» Ausgewählter Text

Ein Kommentar unseres Bundesvorsitzenden Jürgen Joost.

Friedrich Merz hat zweifellos Talente, sonst wäre er nicht Parteichef, Fraktionsvorsitzender und Kanzlerkandidat. Was nicht zu seinen Fähigkeiten gehört, sind Gespür und kluge politische Kommunikation. Kanzler wird, so heißt es vielfach, wer die wenigsten Fehler macht. Wenn das stimmt, könnte Friedrich Merz durchaus noch scheitern.

Hirntod, Pest oder Cholera?

Ein zentraler Punkt: Die CDU/CSU steht vor einem Dilemma. Rechnerisch gibt es Mehrheiten rechts von rot-grün, aber diese werden durch die AfD paralysiert. Die Union hat koalitionstechnisch – bildhaft gesprochen – nur die Wahl zwischen Pest, Cholera und Hirntod. Wie geht man mit dieser keineswegs komfortablen Situation um, ohne die eigenen potentiellen Wähler zu verprellen, die insbesondere vor den Grünen schreiend davonlaufen?

» Erfasste Daten

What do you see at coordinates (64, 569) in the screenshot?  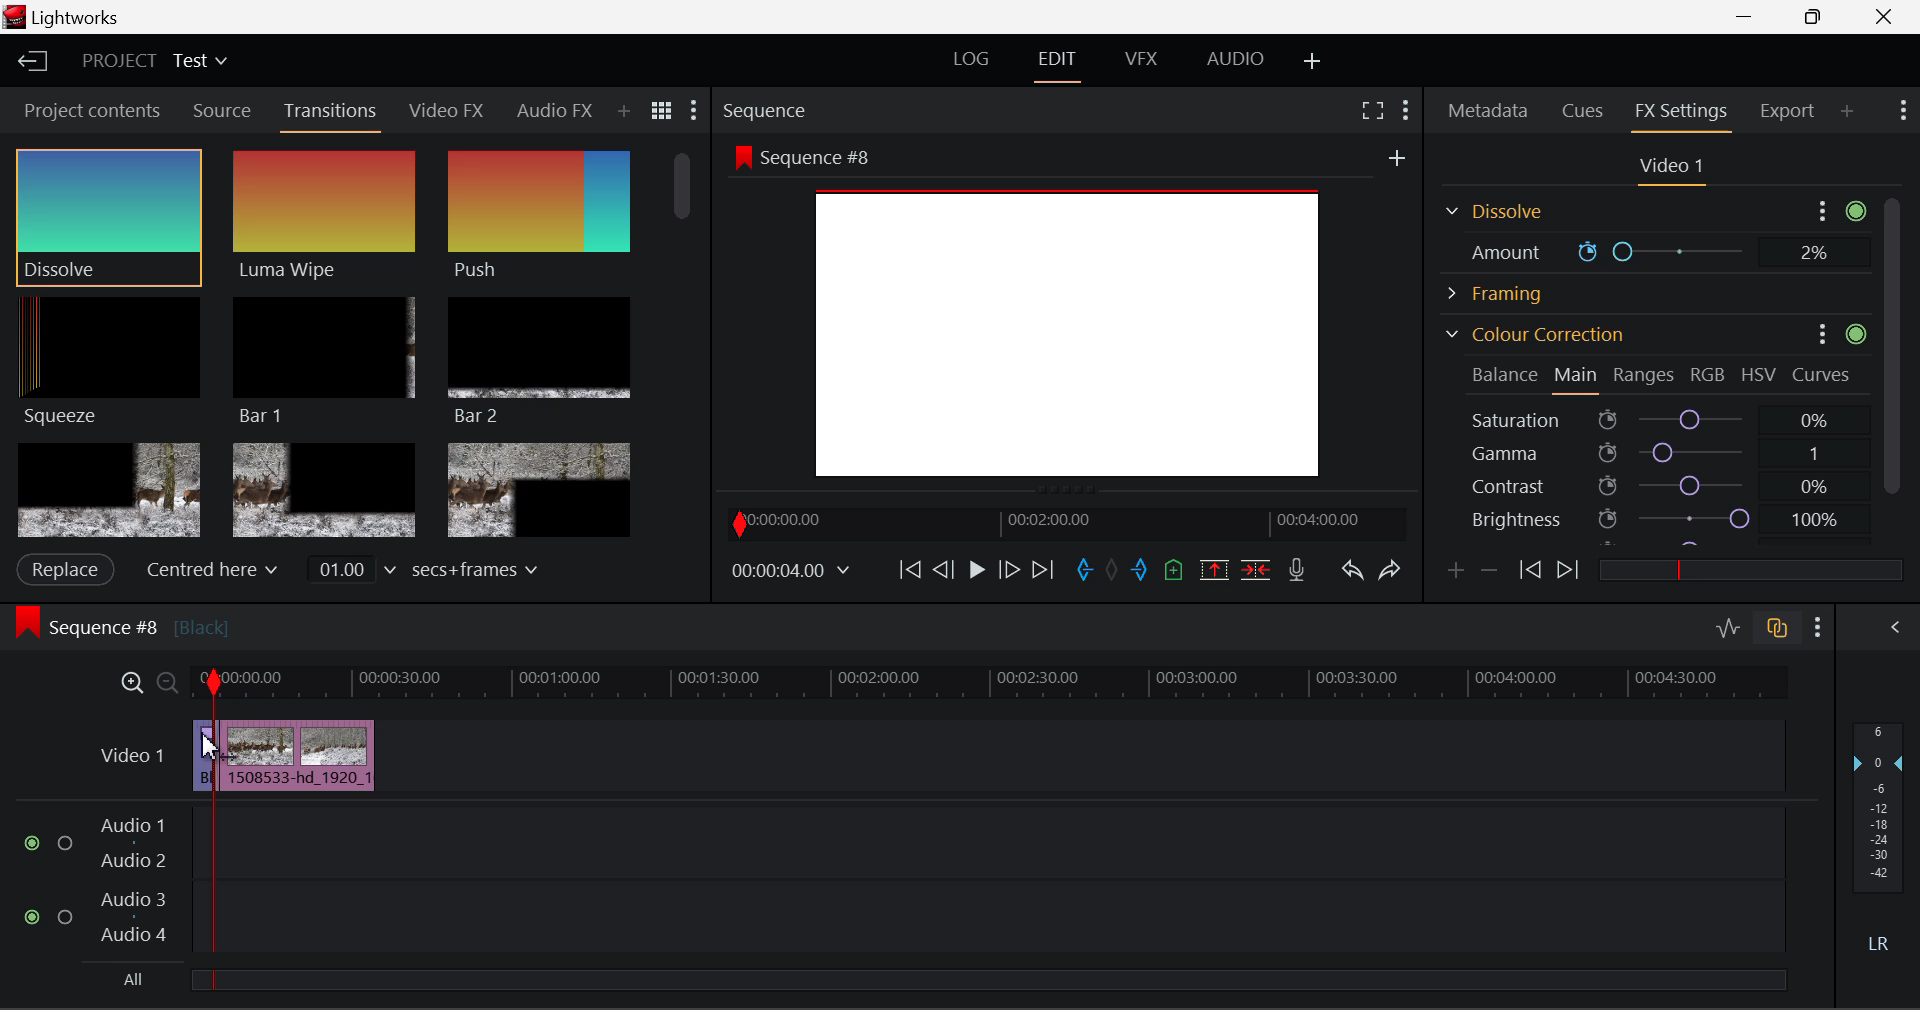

» Aufgaben
a: Zähl alle Ämter und Rollen auf, die Friedrich Merz laut dem Kommentar über ihn innehat.
b: Führ den Kommentar über Friedrich Merz nach seinem letzten Satz weiter.
Das Material hat mit dem Kommentar nichts zu tun.

» Lösungen
a: Parteichef, Fraktionsvorsitzender, Kanzlerkandidat

b:
Den Hirntod – eine Koalition mit der toxischen AfD – darf man getrost ausschließen. Er wäre final und ohne jede Heilungschance. Niemand, der noch halbwegs alle Tassen im Schrank hat, wird mit einer Partei zusammenarbeiten oder gar koalieren, die von einem völkisch-nationalistischen Netzwerk dominiert wird, als 5. Kolonne Putins agiert und außerdem noch – frei nach dem Motto „Armut für alle“ – Deutschlands Austritt aus EU und Euro fordert. 

Um also den sicheren Hirntod AfD zu vermeiden, bleibt im übertragenen Sinne nur die Wahl zwischen Pest und Cholera, sprich Grünen und SPD. Jedenfalls, wenn man so weiter macht wie bisher.

Über Koalitionen sollte man nach der Wahl sprechen

Der Diskussion, ob man als Union nun mit der SPD oder doch besser mit den Grünen koalieren solle, ist im Wahlkampf so überflüssig wie ein Kropf – und doch wird sie geführt. Weil Merz sich locken lässt, weil er Hintertüren offen lässt, weil er etwas versucht, was er genauso schlecht beherrscht wie kluge Kommunikation – nämlich geschickt zu taktieren.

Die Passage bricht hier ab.